**EXERCISE**: Find the line containing "Click the Undo" in the data below, then output that line and each one after it exactly, with nothing else.

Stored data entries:
________________

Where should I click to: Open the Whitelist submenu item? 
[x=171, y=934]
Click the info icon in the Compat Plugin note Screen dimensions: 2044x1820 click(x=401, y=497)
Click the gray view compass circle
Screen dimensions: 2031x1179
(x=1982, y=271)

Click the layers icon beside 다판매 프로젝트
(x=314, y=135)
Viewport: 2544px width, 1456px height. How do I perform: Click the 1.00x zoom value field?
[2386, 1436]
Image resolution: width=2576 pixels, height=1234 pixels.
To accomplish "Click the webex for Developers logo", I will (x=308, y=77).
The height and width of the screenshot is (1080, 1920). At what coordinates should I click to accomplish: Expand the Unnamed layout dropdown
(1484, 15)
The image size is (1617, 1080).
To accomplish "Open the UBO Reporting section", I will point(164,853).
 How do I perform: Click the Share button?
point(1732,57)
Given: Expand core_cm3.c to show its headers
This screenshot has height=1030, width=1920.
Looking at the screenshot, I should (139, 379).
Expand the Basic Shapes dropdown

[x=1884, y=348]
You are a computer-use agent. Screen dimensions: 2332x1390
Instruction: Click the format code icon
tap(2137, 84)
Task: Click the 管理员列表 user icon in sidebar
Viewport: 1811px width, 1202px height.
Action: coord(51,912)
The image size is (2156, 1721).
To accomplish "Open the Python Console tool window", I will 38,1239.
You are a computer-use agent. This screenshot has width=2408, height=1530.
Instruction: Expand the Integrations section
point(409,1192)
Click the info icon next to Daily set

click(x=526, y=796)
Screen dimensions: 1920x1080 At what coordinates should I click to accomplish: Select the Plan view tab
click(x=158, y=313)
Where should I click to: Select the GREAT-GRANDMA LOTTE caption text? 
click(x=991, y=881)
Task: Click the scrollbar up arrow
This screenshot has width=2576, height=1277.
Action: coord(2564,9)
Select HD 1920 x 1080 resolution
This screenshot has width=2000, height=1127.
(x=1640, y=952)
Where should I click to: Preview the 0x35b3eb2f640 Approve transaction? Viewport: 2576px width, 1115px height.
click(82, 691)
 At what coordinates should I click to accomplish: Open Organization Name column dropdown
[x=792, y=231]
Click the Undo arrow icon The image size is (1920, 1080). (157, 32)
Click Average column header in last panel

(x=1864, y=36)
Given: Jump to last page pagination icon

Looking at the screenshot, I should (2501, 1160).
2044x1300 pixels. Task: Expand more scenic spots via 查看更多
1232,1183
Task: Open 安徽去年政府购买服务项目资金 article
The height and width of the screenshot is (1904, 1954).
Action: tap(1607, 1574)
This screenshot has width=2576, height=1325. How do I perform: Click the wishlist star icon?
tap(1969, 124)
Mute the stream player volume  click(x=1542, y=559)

________________

**ANSWER BOX**:
Click the Undo arrow icon The image size is (1920, 1080). (157, 32)
Click Average column header in last panel

(x=1864, y=36)
Given: Jump to last page pagination icon

Looking at the screenshot, I should (2501, 1160).
2044x1300 pixels. Task: Expand more scenic spots via 查看更多
1232,1183
Task: Open 安徽去年政府购买服务项目资金 article
The height and width of the screenshot is (1904, 1954).
Action: tap(1607, 1574)
This screenshot has width=2576, height=1325. How do I perform: Click the wishlist star icon?
tap(1969, 124)
Mute the stream player volume  click(x=1542, y=559)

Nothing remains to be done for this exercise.